Um artigo da ACL de 2025, intitulado Agentic Reasoning: A Streamlined Framework for Enhancing LLM Reasoning with Agentic Tools, definiu o conceito com precisão: um framework que "aprimora o raciocínio de grandes modelos de linguagem por meio da integração com agentes externos que usam ferramentas". Em termos simples, o modelo deixa de responder de uma só vez e passa a planejar, chamar ferramentas, ler resultados e raciocinar em um loop.
Esse poder tem um preço que usuários reais sentem logo. Quando um comentarista do Hacker News rodou o OpenAI Deep Research sobre o tema que ele conhecia melhor — ele mesmo —, ele pegou três erros factuais em um relatório de 500 palavras, mas ainda assim o chamou de "decent enough for a springboard", desde que você "treat the output with caution and follow the links provided". Essa tensão — uma ferramenta capaz que ainda precisa de checagem — é exatamente o que o loop de raciocínio produz, e ela percorre este artigo inteiro.
Esse loop também é o motor por trás de todo recurso de "deep research" — da OpenAI e do Gemini ao Perplexity e aos agentes no nível do navegador. Quando você faz a um recurso de deep research uma pergunta ampla, ele executa esse mesmo ciclo dezenas de vezes e devolve um relatório citado. Este artigo explica como as peças se conectam: o que é raciocínio agentivo, como os LLMs chamam ferramentas, qual é a cara do loop de raciocínio e como ele se transforma em deep research. Perto do fim, mostramos onde uma ferramenta no nível do navegador, como o Tabbit Browser, pousa esse mesmo loop onde você já trabalha.
Pontos principais
Raciocínio agentivo = raciocínio mais ferramentas, em loop. O modelo planeja uma etapa, executa uma ação (busca, código, consulta à memória), observa o resultado e volta a raciocinar — em vez de responder em um único turno.

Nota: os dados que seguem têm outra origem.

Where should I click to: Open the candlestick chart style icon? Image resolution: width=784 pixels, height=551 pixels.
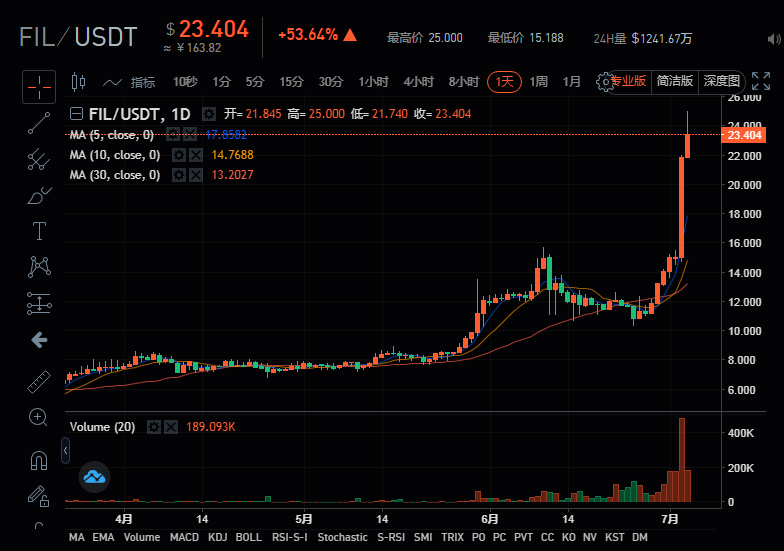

A chamada de ferramentas é a dobradiça. Raciocinar e usar ferramentas são habilidades diferentes; o raciocínio agentivo combina as duas para que o modelo consiga pensar e agir.
Deep research é o loop em escala. O mesmo ciclo de planejar-agir-observar-raciocinar, repetido em muitas fontes, é o que transforma um modelo de chat em um agent de pesquisa.
O mecanismo é compartilhado; o empacotamento muda. ChatGPT, Gemini, Perplexity e agentes de navegador como o Tabbit executam uma versão desse loop, mas diferem em tempo de execução, acesso a fontes e no lugar onde o trabalho acontece.
A saída é um rascunho citado, não um veredito. As ferramentas leem a web pública, podem alucinar e custam mais chamadas de modelo — então qualquer coisa importante ainda passa por verificação humana.
O que é raciocínio agentivo?
Na forma mais simples, raciocínio agentivo é quando um grande modelo de linguagem decide sozinho o próximo passo. Diante de um objetivo, ele consegue dividir o objetivo em subtarefas, escolher uma ferramenta, executá-la, olhar o que voltou e seguir adiante até o objetivo ser cumprido. A alternativa é um chatbot de turno único: você envia um prompt, o modelo responde a partir dos seus pesos e do contexto limitado, e a troca termina.
O termo é definido de forma ligeiramente diferente entre as fontes, mas todas concordam quanto ao formato:
O artigo do arXiv citado acima o define como o aprimoramento do raciocínio por meio da integração com agentes externos que usam ferramentas — busca na web, execução de código e um agent de "mapa mental" que constrói um grafo de conhecimento estruturado para acompanhar relações lógicas.
A IBM descreve o raciocínio agentivo como o componente de tomada de decisão de um agent de IA que permite a ele agir de forma autônoma.
A NVIDIA o enquadra como o bloco construtivo "raciocinar, planejar, agir" da IA agentiva.
O que o torna agentivo é a autonomia em pequena escala: não que o modelo fique rodando sem supervisão por horas, mas que, dentro de uma tarefa, ele mesmo escolhe a próxima ação em vez de seguir um script fixo. Se você quiser o contexto mais amplo, o nosso explicativo sobre o que é um navegador agentivo mostra como essa ideia pousa em um navegador.
Do raciocínio ao uso de ferramentas: como os LLMs chamam ferramentas
Para raciocinar por conta própria, um modelo só precisa dos pesos treinados e da conversa até aquele ponto. Para agir, ele precisa de ferramentas. É aqui que entra a chamada de ferramentas — também chamada de function calling.
O mecanismo é direto. A aplicação entrega ao modelo uma lista das ferramentas disponíveis e uma descrição do que cada uma aceita. Quando o modelo decide que precisa de informação externa, ele não escreve um palpite em linguagem natural; emite uma chamada estruturada (por exemplo, "execute esta busca" ou "rode este código"). A aplicação executa a ferramenta e devolve o resultado. O modelo lê o resultado e continua.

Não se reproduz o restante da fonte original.